The influence of sample unbalance on SVM-data mining

Source: Internet
Author: User
Tags svm
The influence of sample unbalance on SVM

Assuming that the positive class sample is far more than the negative class

1, linear can be divided into the situation

Suppose the real dataset is as follows:

Because the negative sample size is too small, this situation may occur

It makes the separating hyperplane biased towards the negative class. Strictly, this sample imbalance is not due to the problem of sample size, but to the change of the boundary point.

2, the linear cannot be divided the situation

The source data and the ideal hyperplane are as follows:

It is likely that the negative class is too small to appear in the following cases, and the hyperplane tends to be negative.

Solutions to imbalances:

"SVM is not very sensitive to imbalance itself."

"The hyperplane of the SVM is only related to the support vector, so it is not important how much data is in the hyperplane of the decision."

1, over sampling (random sampling)

2, less sampling (for most of the sample boundary samples) (both representative of most of the sample distribution characteristics, but also to the classification interface has some effect on the sample characteristics of the sampling method)

3, improve the algorithm itself (cost-sensitive)

Reference Blog

1, the positive example and the negative example given different C value, for example, the positive example is far less than the negative example, the positive example of the C-value achieved greater, the disadvantage of this method may deviate from the original data probability distribution;

2, the training set of data preprocessing that a small number of samples in a certain strategy to sample, increase its number or reduce the number of samples, a typical method such as: Random insertion method, the disadvantage is that may occur

Overfitting, the better is: Synthetic minority over-sampling Technique (smote), its disadvantage is that only in the specific feature space, not suitable for dealing with those who can not

The problem of eigenvector representation, of course, increases the sample also means that the training time may increase;

3), the unbalanced data processing based on kernel function.

Contact Us

The content source of this page is from Internet, which doesn't represent Alibaba Cloud's opinion; products and services mentioned on that page don't have any relationship with Alibaba Cloud.
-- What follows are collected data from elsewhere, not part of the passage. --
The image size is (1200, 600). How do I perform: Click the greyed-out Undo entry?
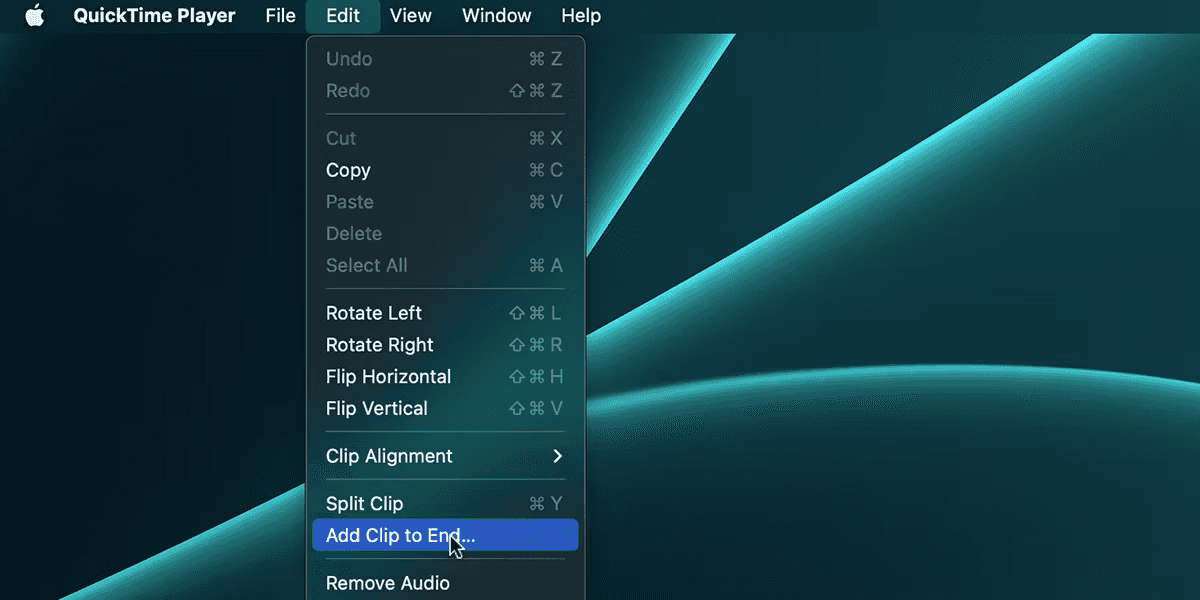(x=348, y=59)
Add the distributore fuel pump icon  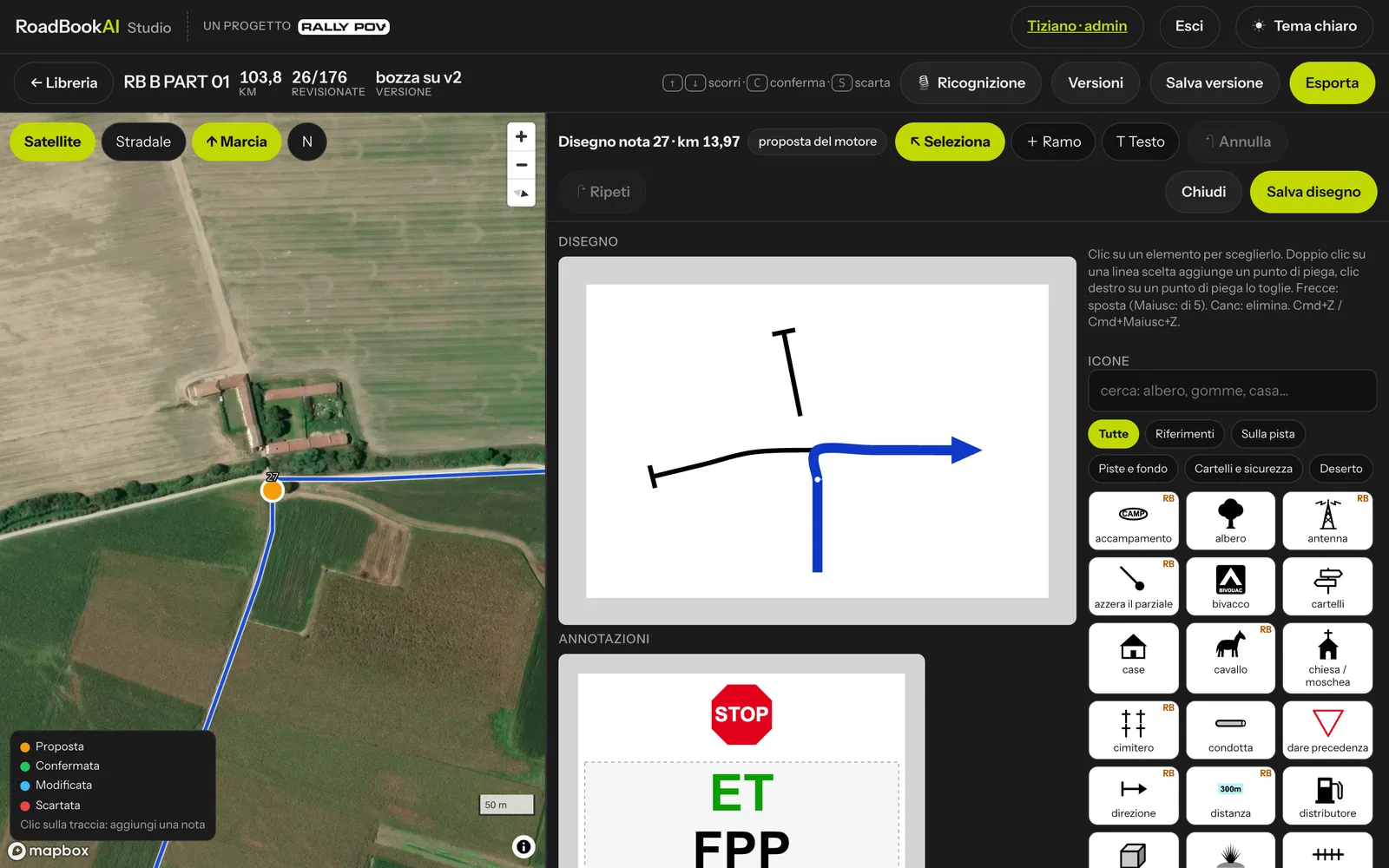click(1327, 795)
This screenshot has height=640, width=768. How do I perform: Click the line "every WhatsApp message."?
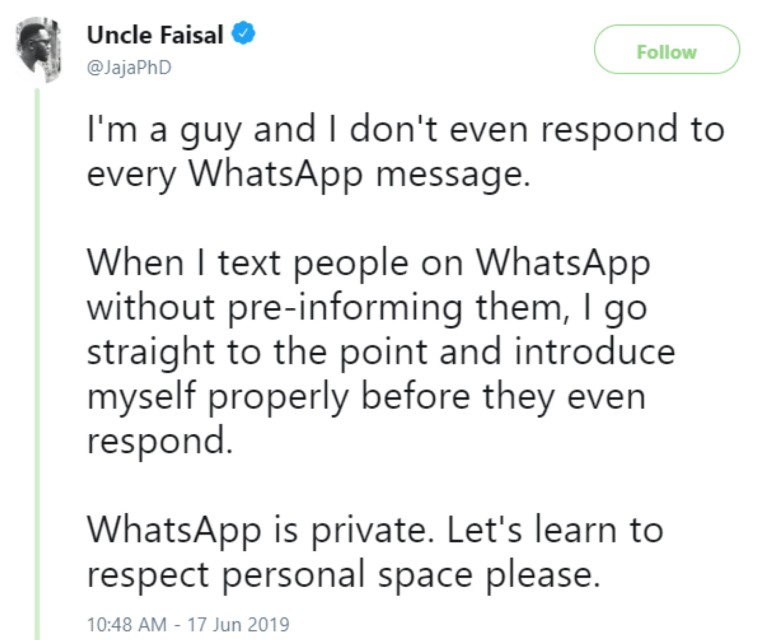tap(309, 175)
If the content of the page makes you feel confusing, please write us an email, we will handle the problem within 5 days after receiving your email.

If you find any instances of plagiarism from the community, please send an email to: info-contact@alibabacloud.com and provide relevant evidence. A staff member will contact you within 5 working days.

A Free Trial That Lets You Build Big!

Start building with 50+ products and up to 12 months usage for Elastic Compute Service

  • Sales Support

    1 on 1 presale consultation

  • After-Sales Support

    24/7 Technical Support 6 Free Tickets per Quarter Faster Response

  • Alibaba Cloud offers highly flexible support services tailored to meet your exact needs.